#### Excerpt:
*-*-*
# Calibrating the Maverick ET-732



## iso (Oct 16, 2011)

Fired up my little smoker tonight to smoke up a pork butt. Box thermometer was working fine until I plugged in the meat probe.  Temps went kind of haywire the meat probe was reading 100F at an air temp of about 55F. Tried my backup probe with the same effect. 

Is there a way to calibrate the 732 so they are reading accurate?


----------



## SmokinAl (Oct 16, 2011)

Not to my knowledge. You may want to contact Maverick customer service or PM Todd.


----------



## Bearcarver (Oct 16, 2011)

Sounds like you might have gotten a bad one.

I would do a boil test with all probes, and write down the results.

Then you'll have some numbers to give Maverick, when you call them.

They have great service---They'll take care of you.

Bear


----------



## laxinfish29 (Oct 20, 2011)

I think the guys above me have it right, not much more I can suggest.

Not to hijack the thread but can these be used in a deep fryer?


----------



## tjohnson (Oct 20, 2011)

Send it back, and I'll deal with Maverick

TJ


----------



## rowdyrawhide (Oct 20, 2011)

TJohnson said:


> Send it back, and I'll deal with Maverick
> TJ




Any more questions on why the guys here love ordering from Todd.


----------



## laxinfish29 (Oct 21, 2011)

RowdyRawhide said:


> Any more questions on why the guys here love ordering from Todd.




Nope but I am curious if it can go in a deep fryer. ;)


----------



## Bearcarver (Oct 21, 2011)

LaxinFish29 said:


> Nope but I am curious if it can go in a deep fryer. ;)




Probably wouldn't hurt, if you could keep it from getting against the sides or bottom, and if you could keep the wire & the junction between the wire & the probe out of the oil.

There is no way I could do that in my deep fryer.

Bear


----------



## heatman (Nov 20, 2011)

You sold me! I'm a new member here and after seeing this post I just ordered a et-732 from Tod myself. Good customer service means a lot to me.


----------



## SmokinAl (Nov 20, 2011)

heatman said:


> You sold me! I'm a new member here and after seeing this post I just ordered a et-732 from Tod myself. Good customer service means a lot to me.










    Glad to have you with us!


----------
*-*-*
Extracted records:
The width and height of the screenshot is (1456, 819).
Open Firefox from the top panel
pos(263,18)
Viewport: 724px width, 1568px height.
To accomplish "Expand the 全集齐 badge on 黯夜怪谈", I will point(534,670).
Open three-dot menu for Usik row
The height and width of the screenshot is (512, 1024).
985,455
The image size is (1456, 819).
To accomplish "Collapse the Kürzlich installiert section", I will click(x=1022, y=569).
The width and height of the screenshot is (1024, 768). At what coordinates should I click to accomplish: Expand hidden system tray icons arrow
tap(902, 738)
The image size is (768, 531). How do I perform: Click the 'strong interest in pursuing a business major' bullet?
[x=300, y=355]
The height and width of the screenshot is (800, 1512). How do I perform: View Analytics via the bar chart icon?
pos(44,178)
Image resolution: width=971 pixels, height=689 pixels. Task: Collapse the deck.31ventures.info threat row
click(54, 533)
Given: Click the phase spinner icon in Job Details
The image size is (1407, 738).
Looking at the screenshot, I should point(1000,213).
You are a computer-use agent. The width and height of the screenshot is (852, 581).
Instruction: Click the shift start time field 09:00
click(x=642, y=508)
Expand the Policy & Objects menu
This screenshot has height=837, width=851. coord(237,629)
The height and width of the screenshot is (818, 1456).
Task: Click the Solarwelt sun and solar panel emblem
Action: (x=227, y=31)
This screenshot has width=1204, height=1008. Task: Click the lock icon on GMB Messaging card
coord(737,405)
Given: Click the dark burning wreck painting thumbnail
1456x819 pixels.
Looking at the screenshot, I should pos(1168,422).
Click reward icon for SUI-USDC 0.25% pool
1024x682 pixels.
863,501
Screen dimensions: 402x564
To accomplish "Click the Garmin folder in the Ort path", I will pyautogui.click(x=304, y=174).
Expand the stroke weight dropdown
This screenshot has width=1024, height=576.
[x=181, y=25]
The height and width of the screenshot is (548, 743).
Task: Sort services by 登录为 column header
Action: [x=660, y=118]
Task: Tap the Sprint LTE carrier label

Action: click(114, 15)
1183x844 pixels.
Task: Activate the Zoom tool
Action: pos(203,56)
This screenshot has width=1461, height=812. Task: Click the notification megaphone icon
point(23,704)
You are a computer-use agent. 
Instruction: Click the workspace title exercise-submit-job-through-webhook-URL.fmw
*-*-*
#### Set of tasks:
1 > Which distinct usernames appear as post headers in the Maverick ET-732 thread?
2 > Reproduce the passage of the Maverick ET-732 thread that opens with the words "Probably wouldn't hurt, if" and closes with "of the oil.".

#### Answer set:
1 > iso, SmokinAl, Bearcarver, laxinfish29, tjohnson, rowdyrawhide, heatman

2 >
Probably wouldn't hurt, if you could keep it from getting against the sides or bottom, and if you could keep the wire & the junction between the wire & the probe out of the oil.